I'm working with Spring Cloud Streams and I have a BiFunction that receives a KStream and a GlobalKTable. I dont want to lose the GlobalKTable data after my application restarts, but it's what is happening.
#Bean
public BiFunction<KStream<String, MyClass1>, GlobalKTable<String, MyClass2>, KStream<String, MyClass3>> process() {
...
}
I've also configured the "materializedAs" property:
spring.cloud.stream.kafka.streams.bindings.process-in-1.consumer.materializedAs: MYTABLE
I Have a topic A that have a retention time of 1 week. So, if a message from topic A was erased due retention time and my application restarts, the GlobalKTable doesn't find this message.
The GlobalKTable data should really be erased when my application restarts?

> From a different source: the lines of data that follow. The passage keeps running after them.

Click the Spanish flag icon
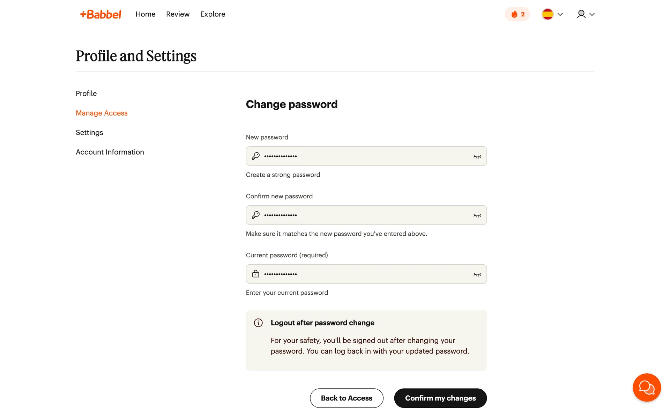Screen dimensions: 670x419 [x=547, y=14]
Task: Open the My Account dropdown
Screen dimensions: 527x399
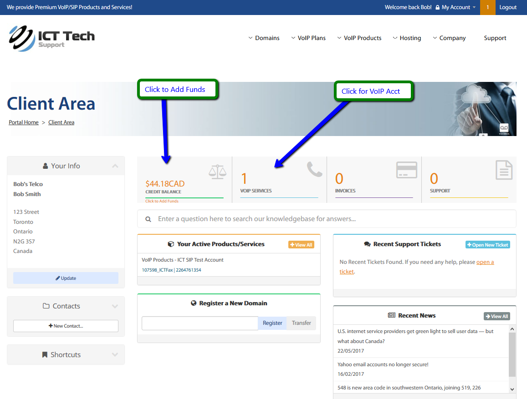Action: pos(455,7)
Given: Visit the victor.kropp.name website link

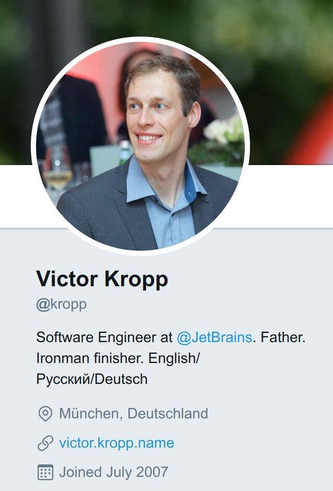Looking at the screenshot, I should pyautogui.click(x=117, y=443).
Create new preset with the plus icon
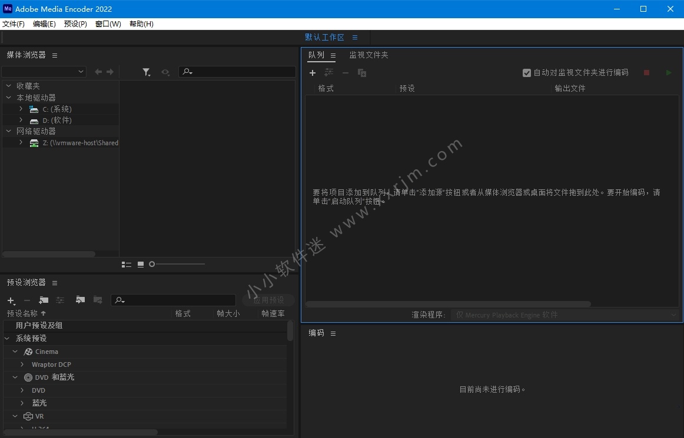Image resolution: width=684 pixels, height=438 pixels. pos(11,300)
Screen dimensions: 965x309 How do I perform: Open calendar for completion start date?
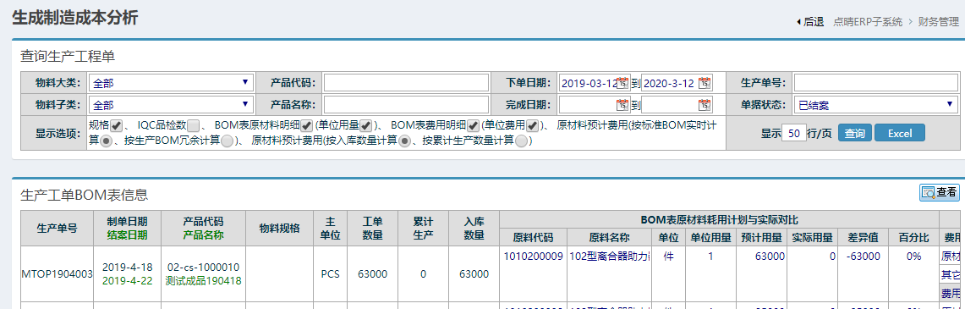click(622, 105)
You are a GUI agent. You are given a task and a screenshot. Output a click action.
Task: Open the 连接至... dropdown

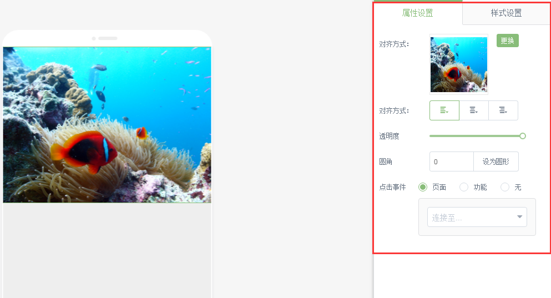click(x=477, y=217)
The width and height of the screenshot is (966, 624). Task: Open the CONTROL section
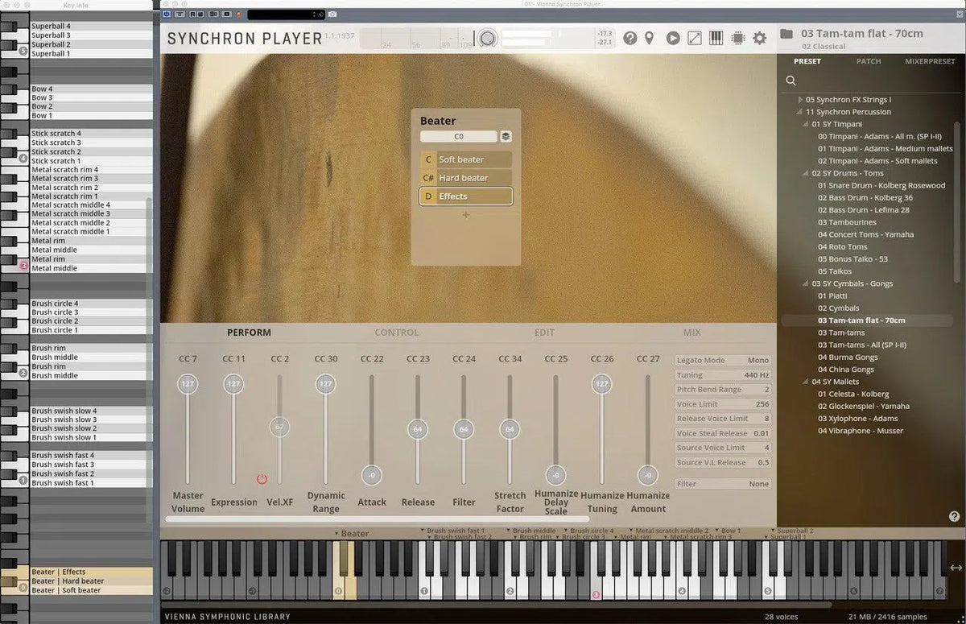pos(395,332)
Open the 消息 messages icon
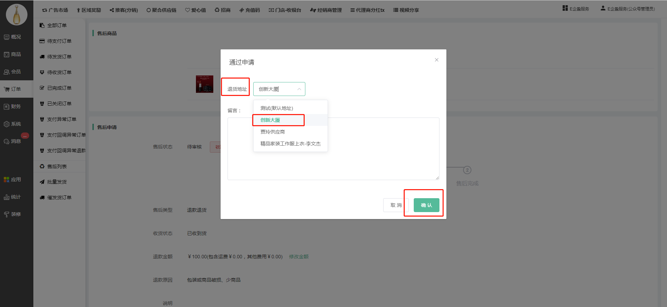 pyautogui.click(x=7, y=142)
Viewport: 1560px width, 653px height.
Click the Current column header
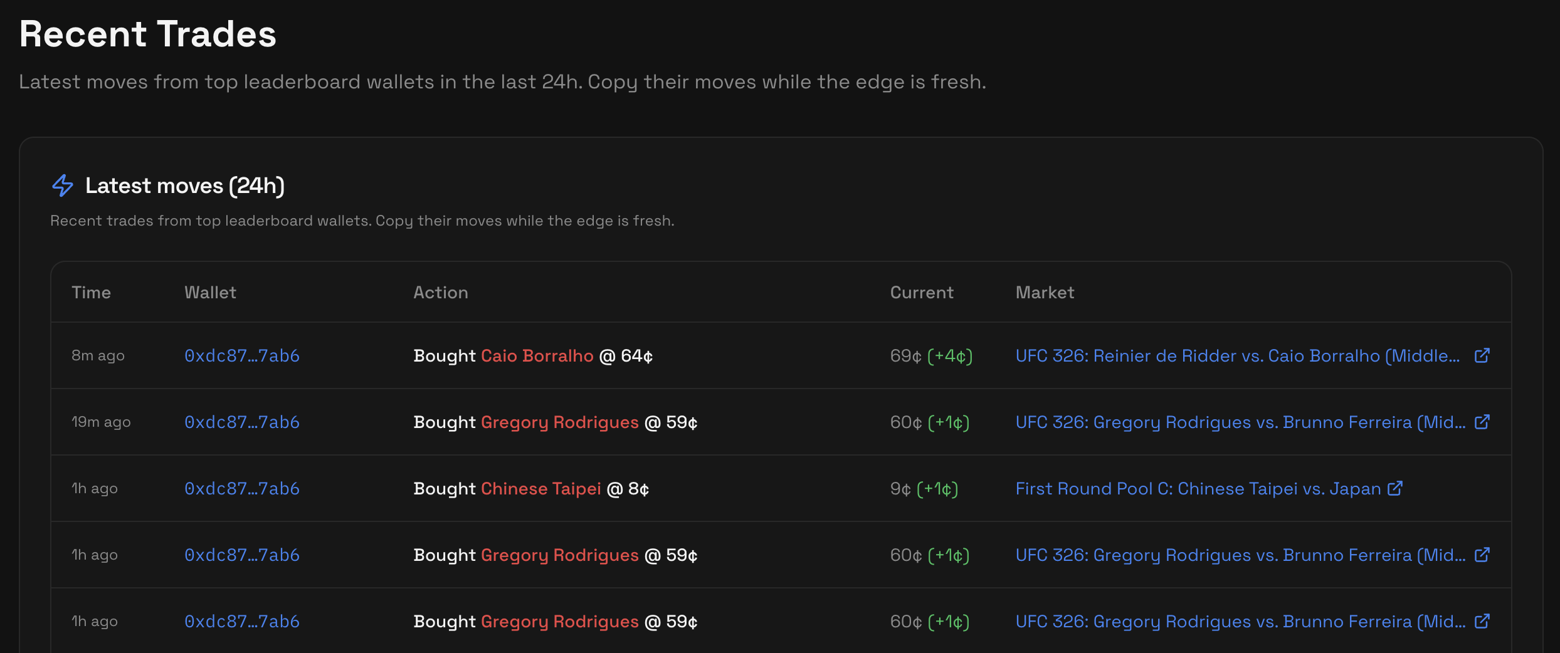click(x=921, y=292)
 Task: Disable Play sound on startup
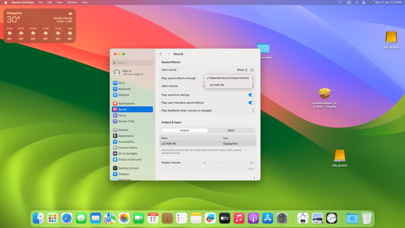pyautogui.click(x=252, y=95)
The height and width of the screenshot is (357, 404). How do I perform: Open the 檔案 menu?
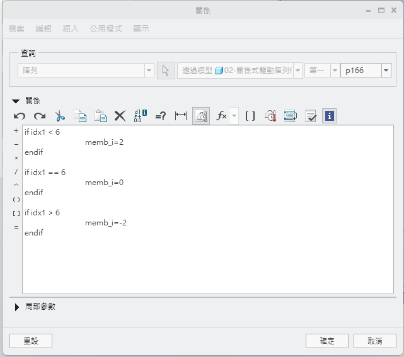point(17,29)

GlobalKTable always restores from the input topic directly. It builds the state store based on the input topic. If the state store is already there and in sync with the input topic, I believe the restore on startup will be faster (therefore, if you are using Spring for Apache Kafka < 2.7, you need to do what Gary suggested above). However, if the input topic is completely removed, then the state store needs to be rebuilt entirely from scratch with the new input topic. That is the reason, why you are not seeing any data restored on startup after deleting the topic. This thread has some more details on this topic.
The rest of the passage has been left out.